_To do_
Filter the listing and keep only the lines with the word "agent".

_Source material_
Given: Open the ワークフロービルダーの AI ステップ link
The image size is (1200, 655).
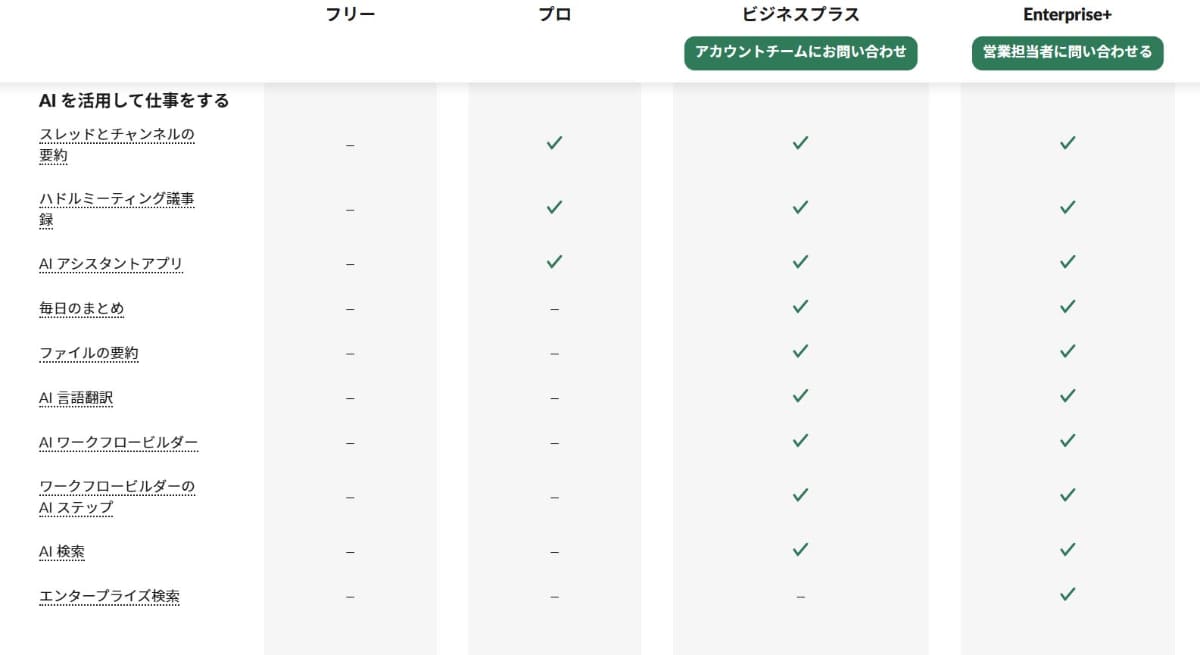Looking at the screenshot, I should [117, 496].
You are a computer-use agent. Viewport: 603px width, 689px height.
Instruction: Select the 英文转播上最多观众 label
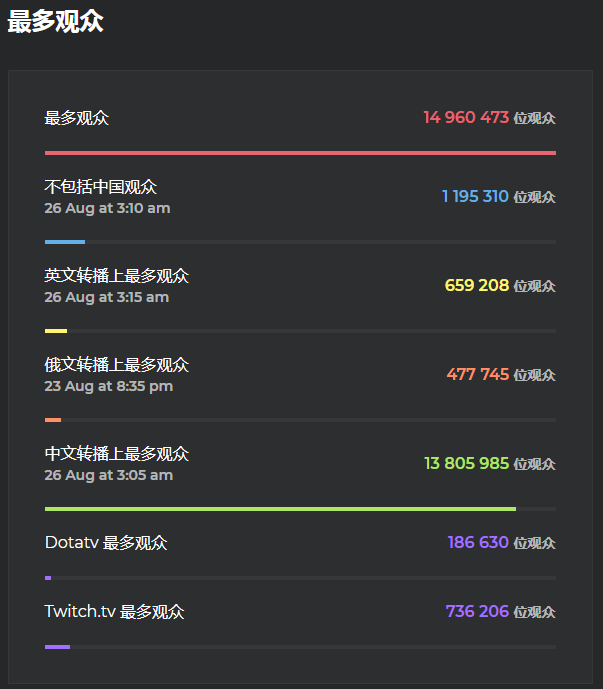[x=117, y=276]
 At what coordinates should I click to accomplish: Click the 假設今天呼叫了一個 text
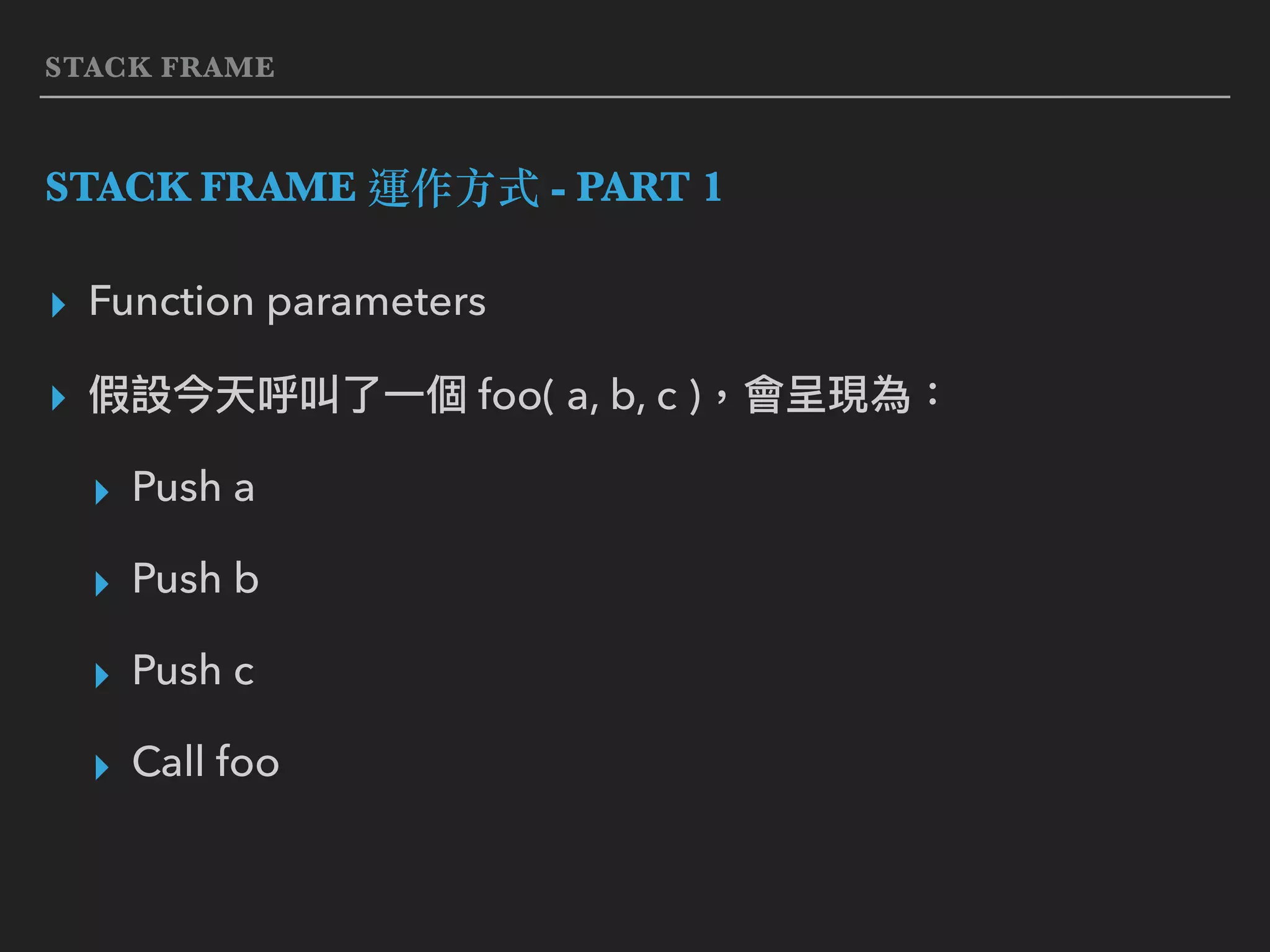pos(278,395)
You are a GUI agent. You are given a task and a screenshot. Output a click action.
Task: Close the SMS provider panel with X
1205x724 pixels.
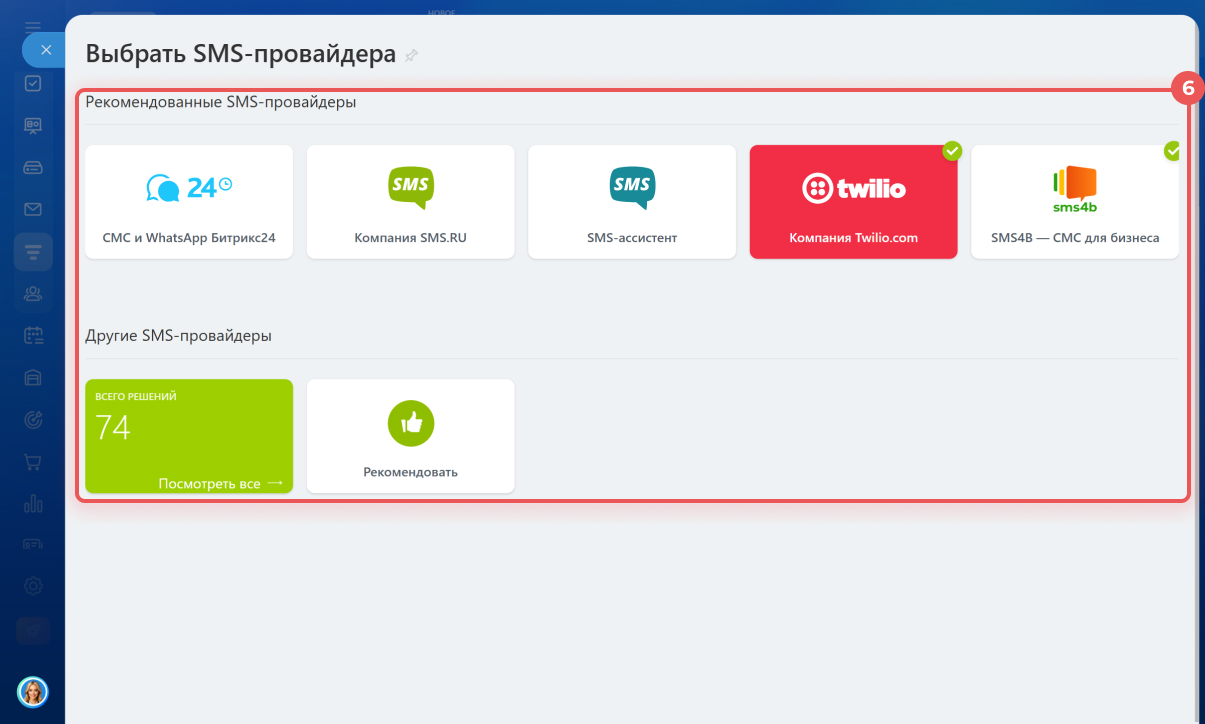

_Solved exercise_
You are a computer-use agent. Viewport: 603px width, 689px height.
You are a GUI agent. You are given a task and a screenshot. Output a click action.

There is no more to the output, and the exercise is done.